-- START Records shown --

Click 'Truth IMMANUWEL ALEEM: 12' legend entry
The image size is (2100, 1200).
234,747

-- END Records shown --
-- START Records shown --

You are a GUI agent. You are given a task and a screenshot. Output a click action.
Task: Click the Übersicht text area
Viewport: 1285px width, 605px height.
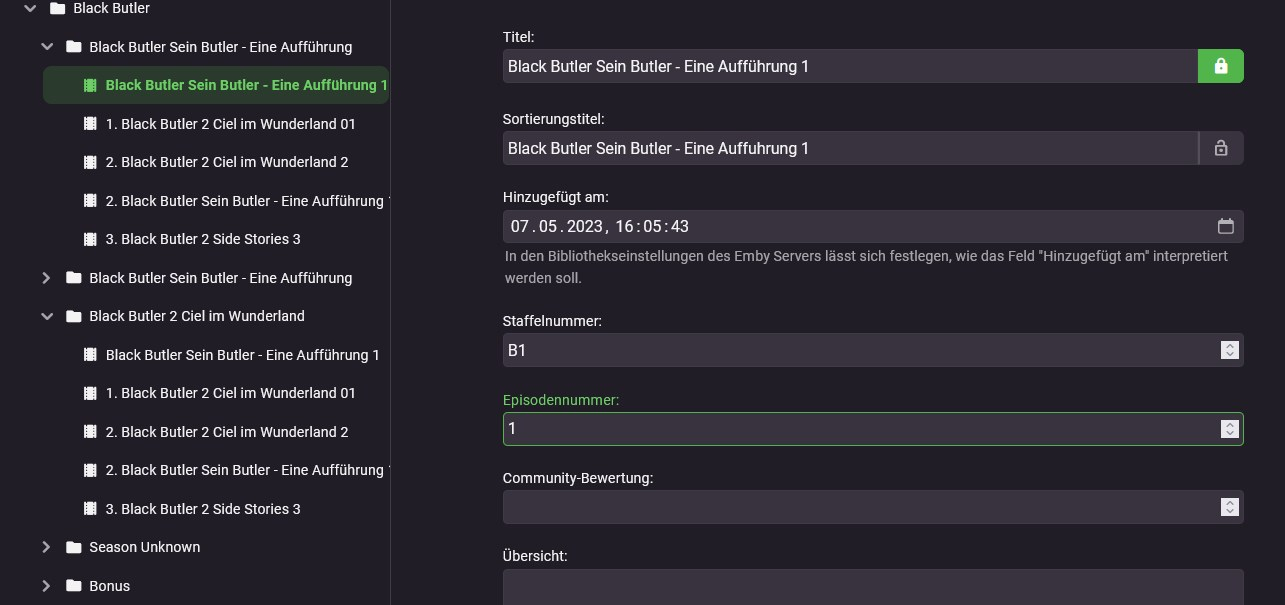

-- END Records shown --

> **Task brief**
Retype the data exactly, starting with the line that contains "You are a GUI" and continuing through the line that contains "Viewport: 1285px width, 605px height.", with both of those lines included.

> **Exercise answer**
You are a GUI agent. You are given a task and a screenshot. Output a click action.
Task: Click the Übersicht text area
Viewport: 1285px width, 605px height.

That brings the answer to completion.